I generatori di aria calda a biomassa sono grandi stufe che permettono di raggiungere potenze termiche anche considerevoli. L'impiego piu' diffuso riguarda ambienti poco frazionati, come sale cinematografiche, serre, capannoni dedicati ad attivita' produttive industriali, artigianali o dell'allevamento (stalle, scuderie, avicultura, etc).Possono essere alimentati in modo automatico con combustibili granulari quali pellet, mais, nocciolino d'olivo, gusci e noccioli frantumati nonche' segatura, cippato oppure manualmente con legna, blocchettame, pezzi di refili o tondelli.

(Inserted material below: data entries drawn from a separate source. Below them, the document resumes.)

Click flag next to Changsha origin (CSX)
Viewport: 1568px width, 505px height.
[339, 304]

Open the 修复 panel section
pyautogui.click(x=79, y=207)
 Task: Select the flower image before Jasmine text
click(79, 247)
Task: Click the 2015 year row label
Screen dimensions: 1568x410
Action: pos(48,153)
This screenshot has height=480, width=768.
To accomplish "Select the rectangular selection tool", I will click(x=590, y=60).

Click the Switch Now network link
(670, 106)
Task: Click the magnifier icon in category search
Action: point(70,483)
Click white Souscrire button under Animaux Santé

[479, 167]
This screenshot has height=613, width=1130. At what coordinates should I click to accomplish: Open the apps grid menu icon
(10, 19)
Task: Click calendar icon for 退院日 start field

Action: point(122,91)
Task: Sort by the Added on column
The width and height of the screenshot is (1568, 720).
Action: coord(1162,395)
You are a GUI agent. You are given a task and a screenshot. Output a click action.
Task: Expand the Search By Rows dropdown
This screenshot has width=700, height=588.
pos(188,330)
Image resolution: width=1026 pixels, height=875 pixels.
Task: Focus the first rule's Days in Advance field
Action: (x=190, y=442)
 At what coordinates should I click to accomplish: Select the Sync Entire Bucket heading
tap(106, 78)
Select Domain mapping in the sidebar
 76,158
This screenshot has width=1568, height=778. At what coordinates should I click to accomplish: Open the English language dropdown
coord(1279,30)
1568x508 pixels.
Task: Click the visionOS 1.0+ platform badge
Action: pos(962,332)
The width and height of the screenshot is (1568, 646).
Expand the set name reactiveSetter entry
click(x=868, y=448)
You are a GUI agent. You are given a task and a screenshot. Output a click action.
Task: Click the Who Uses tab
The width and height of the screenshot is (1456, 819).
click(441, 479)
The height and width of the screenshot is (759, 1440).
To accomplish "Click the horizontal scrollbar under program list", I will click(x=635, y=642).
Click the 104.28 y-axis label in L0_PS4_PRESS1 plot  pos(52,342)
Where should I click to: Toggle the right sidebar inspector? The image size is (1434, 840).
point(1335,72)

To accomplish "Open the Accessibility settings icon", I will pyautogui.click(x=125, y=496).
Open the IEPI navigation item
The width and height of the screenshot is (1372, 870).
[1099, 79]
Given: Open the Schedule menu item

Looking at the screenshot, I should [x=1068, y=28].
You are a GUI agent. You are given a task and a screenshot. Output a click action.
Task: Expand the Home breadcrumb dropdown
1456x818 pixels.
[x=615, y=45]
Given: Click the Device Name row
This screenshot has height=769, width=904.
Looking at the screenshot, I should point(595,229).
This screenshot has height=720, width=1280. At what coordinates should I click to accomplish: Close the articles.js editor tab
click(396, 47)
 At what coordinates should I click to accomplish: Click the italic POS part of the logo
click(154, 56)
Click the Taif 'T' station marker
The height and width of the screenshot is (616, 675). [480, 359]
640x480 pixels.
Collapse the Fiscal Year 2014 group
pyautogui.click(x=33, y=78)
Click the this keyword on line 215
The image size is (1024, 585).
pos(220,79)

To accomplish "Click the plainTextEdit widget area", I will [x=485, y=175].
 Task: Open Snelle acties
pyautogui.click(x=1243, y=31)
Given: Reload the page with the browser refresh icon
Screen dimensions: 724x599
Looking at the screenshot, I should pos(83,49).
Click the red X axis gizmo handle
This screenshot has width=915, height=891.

Ecco un esempio di generatore medio-piccolo alimentabile a legna: Da notare il ventilatore che aspirando aria fresca vicino al pavimento la spinge verso le intercapedini del generatore. L'aria viene cosi' restituita all'ambiente mediante le bocchette presenti nella parte superiore della macchina, eventualmente canalizzandola per riscaldare le zone piu' lontane e/o altri locali. Ulteriori particolari che ne facilitano la conduzione sono l'ampio cassetto di raccolta ceneri e la particolare chiusura del portello che costituisce un importante dispositivo antiscoppio nel caso di carico eccessivo di combustibile ad alta produzione di fumi (es. foglie, carta, etc).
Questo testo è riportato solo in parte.